Grover's Disease - Causes, Symptoms and Treatment
Grover's disease is also known as transient acantholytic dermatosis. It is a condition that appears suddenly as itchy red spots on the trunk, most often in older men. Minor cases of Grover's disease may be rather common. Sometimes the features of Grover's are found in people who do not itch or have a conspicuous rash. Most of the people with Grover's who visit a dermatologist, however, itch a lot. It is a skin condition affecting the chest and back. It is a rare temporary skin disorder. Under a microscope one finds separation of closely connected cells in the skin's outer layers that can be identified by a dermatologist. Small blisters containing a watery liquid are present. These blisters tend to group and have a swollen red border around them. Grover's Disease is mainly seen in males over the age of forty. Its cause is unknown but it is thought to be related to trauma to sun damaged skin.
- The cause of Grover’s disease is unknown.
- It follows sweating or some unexpected heat stress, so there has been suspicion that it may relate to the sweat ducts in some way.
- It also may arise in quite dry skin. In a lot of chances it is found that this disease has occurred in dry skin people.
- Sun damage may also be the cause of the Grover’s disease.
- Sex may also be a cause of this disease. Men are affected 3 times more often than women.
- Grover disease most commonly affects middle-aged men; however, it has been in reported in children.
- There may be small, firm, raised red lesions on the skin in this disease.
- There may present small blisters containing a watery liquid.
- Grover's disease often starts quite suddenly. It results in very itchy spots on the central back, mid chest and occasionally elsewhere. Frequently, it follows sweating or some unexpected heat stress.
- In this disease papules and papulovesicles with excoriations occurring on the chest, back, lower sternum, arms, and thighs.
- Slight bleeding may occur sometime. Generally bleeding occurs when there is a lot of scratching.
- The disease is eventually self-limited and often no treatment is needed, other than moderate strength topical glucocorticoids if there is significant pruritus.
- Potent topical corticosteroids may be effective in diminishing inflammation and in controlling itching.

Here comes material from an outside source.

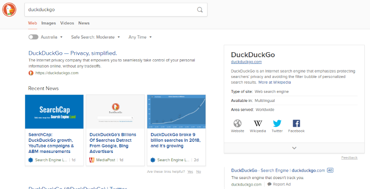Expand the DuckDuckGo info panel chevron
Screen dimensions: 370x189
[294, 148]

- For refractory disease, retinoids, such as vitamin A 50,000 U 3 times a day for 2 weeks then daily for up to 12 weeks or isotretinoin 40 mg/day for 2-12 weeks, may be effective.

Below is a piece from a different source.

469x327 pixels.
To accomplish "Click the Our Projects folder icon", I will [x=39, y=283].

- Apply a mild topical steroid such as hydrocortisone in a cool lotion. It can be applied frequently to the affected areas to relieve itching.
- Oral retinoids such as acitretin or isotretinoin have been reported to be helpful. However, they have important side effects and are not necessary for mild cases.
- Excess heat and sweating are frequently associated with an increase in the symptoms of Grover disease. Activities that cause these symptoms should be avoided.